The following are graphs for each heating type

  1. energy consumption throughout the study period obtained using resample ( resampling data into hourly intervals since it is given in 30 mins intervals.
  2. Average hourly consumption obtained by groupby: Grouping the data by hour and calculating the average energy consumption per hour

14 files​

All the groups except apartments and houses that use gas and apartments that use district heating show the same variation in daily energy use (albeit with different levels) as dwellings that use electric heating as seen in the picture below.

Plotting the historically temperature data with the energy should show the coupling more clearly. There’s historically monthly data here: Données Publiques de Météo-France - Données SYNOP essentielles OMM

the values of energy consumption , seem a bit low compared to what i got, may i have a brief description of the model you used

here is how i resampled and grouped the data respectively

#Loading the Data
houses = pd.read_excel(‘electricity_house-summary.xlsx’)
apartments = pd.read_excel(‘electricity_apartment-summary.xlsx’)

Preprocessing the Data to handle missing data

houses[‘timestamp’] = pd.to_datetime(houses[‘timestamp’], utc=True)
apartments[‘timestamp’] = pd.to_datetime(apartments[‘timestamp’], utc=True)

houses.fillna(method=‘ffill’, inplace=True)
apartments.fillna(method=‘ffill’, inplace=True)

Setting timestamp as index for resampling

houses.set_index(‘timestamp’, inplace=True)
apartments.set_index(‘timestamp’, inplace=True)

#Analyzing Energy Consumption Patterns

Resampling data to hourly intervals since its given in 30 mins intervals ikn the original dataset

houses_hourly = houses.resample(‘H’).mean()
apartments_hourly = apartments.resample(‘H’).mean()

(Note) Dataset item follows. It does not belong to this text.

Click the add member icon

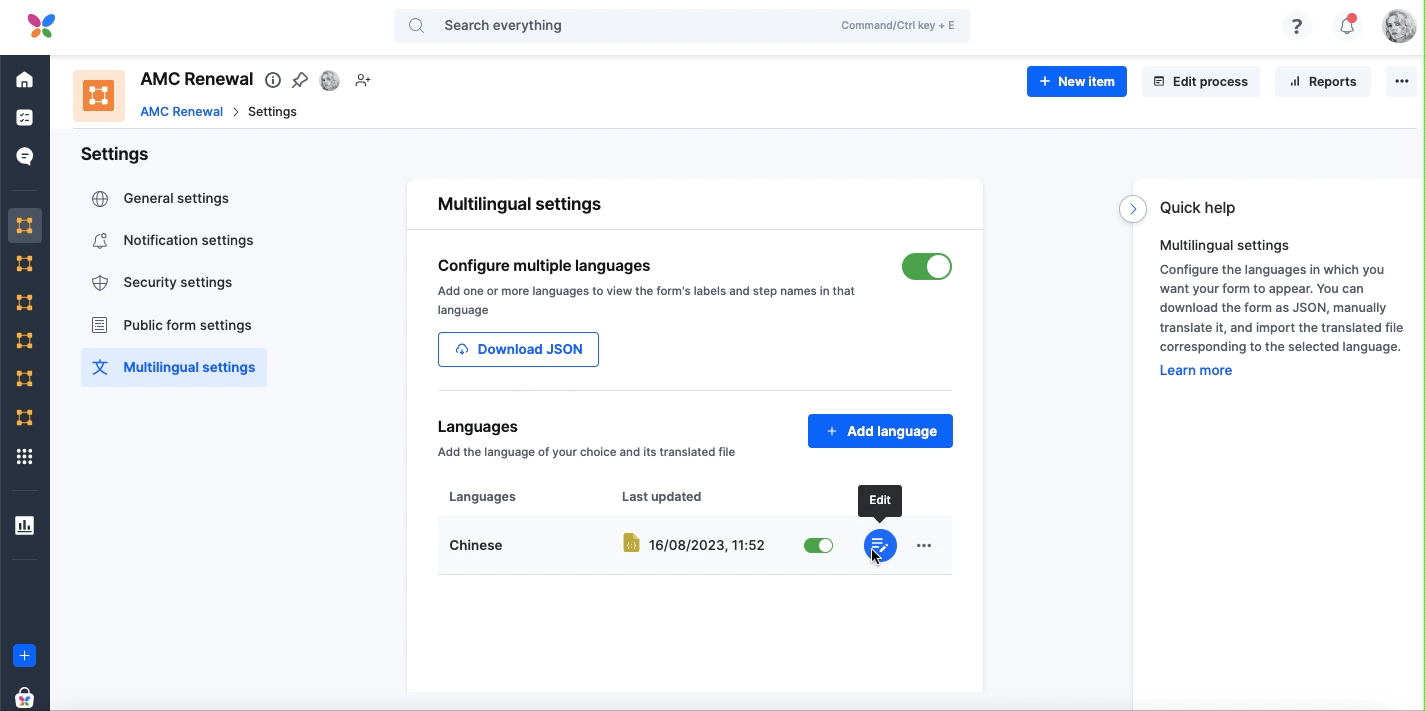pos(363,80)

Visualizing resampled energy consumption

plt.figure(figsize=(10, 5))
plt.plot(houses_hourly.index, houses_hourly[‘Mean’], label=‘Houses’)
plt.plot(apartments_hourly.index, apartments_hourly[‘Mean’], label=‘Apartments’)
plt.xlabel(‘Time’)
plt.ylabel(‘Energy Consumption (kWh)’)
plt.title(‘Hourly Energy Consumption: Electricity Heating’)
plt.legend()
plt.show()

#Grouping the data by hour and calculating the average energy consumption per hour

houses_hourly_avg = houses_hourly.groupby(‘hour’)[‘Mean’].mean()
apartments_hourly_avg = apartments_hourly.groupby(‘hour’)[‘Mean’].mean()

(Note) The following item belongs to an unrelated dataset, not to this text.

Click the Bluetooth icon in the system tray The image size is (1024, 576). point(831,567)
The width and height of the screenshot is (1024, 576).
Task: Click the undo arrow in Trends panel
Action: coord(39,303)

Plotting average hourly consumption

houses_hourly_avg.plot(label=‘Houses’, legend=True)
apartments_hourly_avg.plot(label=‘Apartments’, legend=True)
plt.title(‘Average Hourly Energy Consumption’)
plt.xlabel(‘Hour of Day’)
plt.ylabel(‘Energy Consumption (kWh)’)
plt.show()

The base data is in Watts. So after resampling per hour for mean, you should divide by 1000

1 « J'aime »

This is what the groups daily energy consumption looks like mapped against temperature data from Orleans. The temperature data was sourced from: Le Gardien du Temps | Meteostat

1 « J'aime »

Dear @seun_osanuga,
Is it possible to have the anonymized electricity consumption data for both apartments and households per point of delivery (eg. 15 minutes electricity consumption data per consumers, indicating as well whether it is an apartment or house)?
We are evaluating the effect of demend aggregation on photovoltaic self consumption.
An example of our research is: https://link.springer.com/chapter/10.1007/978-3-032-10546-2_78
Would be grateful!

Hello @gergelylaszlo ,

Given that we published just the aggregated version, we will need validation from our ethics committee to share the individual time series with researchers outside OTE. The request has been made but might take some time.

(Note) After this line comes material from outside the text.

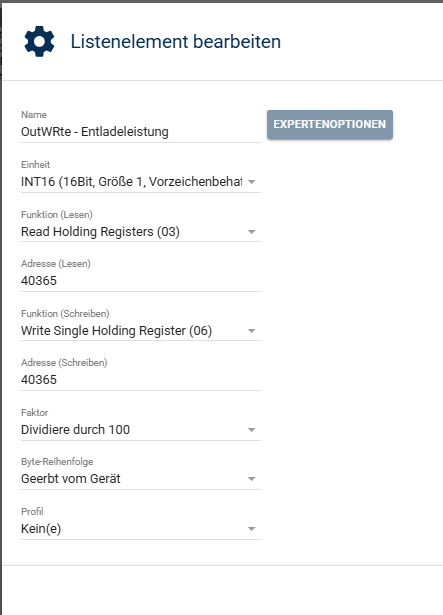Click the Geerbt vom Gerät selection
This screenshot has height=615, width=443.
click(71, 479)

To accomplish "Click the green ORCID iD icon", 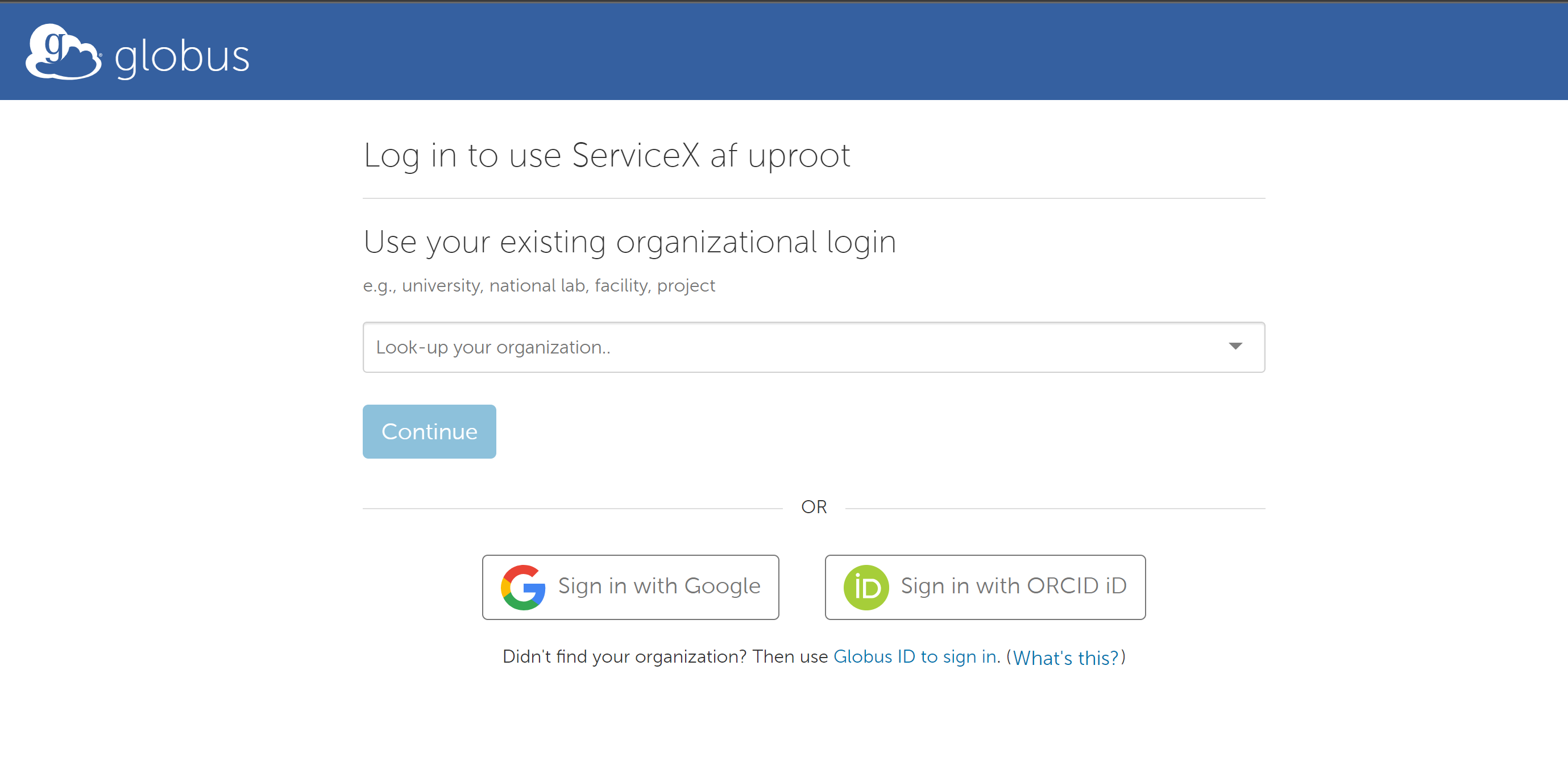I will [865, 587].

However, we do have another dataset that you might find useful that has 150+ individual time-series (with a ~1 min timestep) and definitions of the subject (number of inhabitants, house/apartment, among others) here: Etude xKy: Données issues de compteurs linky avec échantillonnage inférieur à la minute - Observatoire de la Transition Énergétique

Let me know if this works.

Hi @seun_osonuga!

For the research a whole year period of measurement is necessary. As far as I see, the link has measurements for roughly a half year period. Nevertheless, based on this link it seems that data acquisition is still ongoing: xKy en temps réel | OTE - Université Grenoble Alpes .

Is it possible to have extended measurement period - a full year?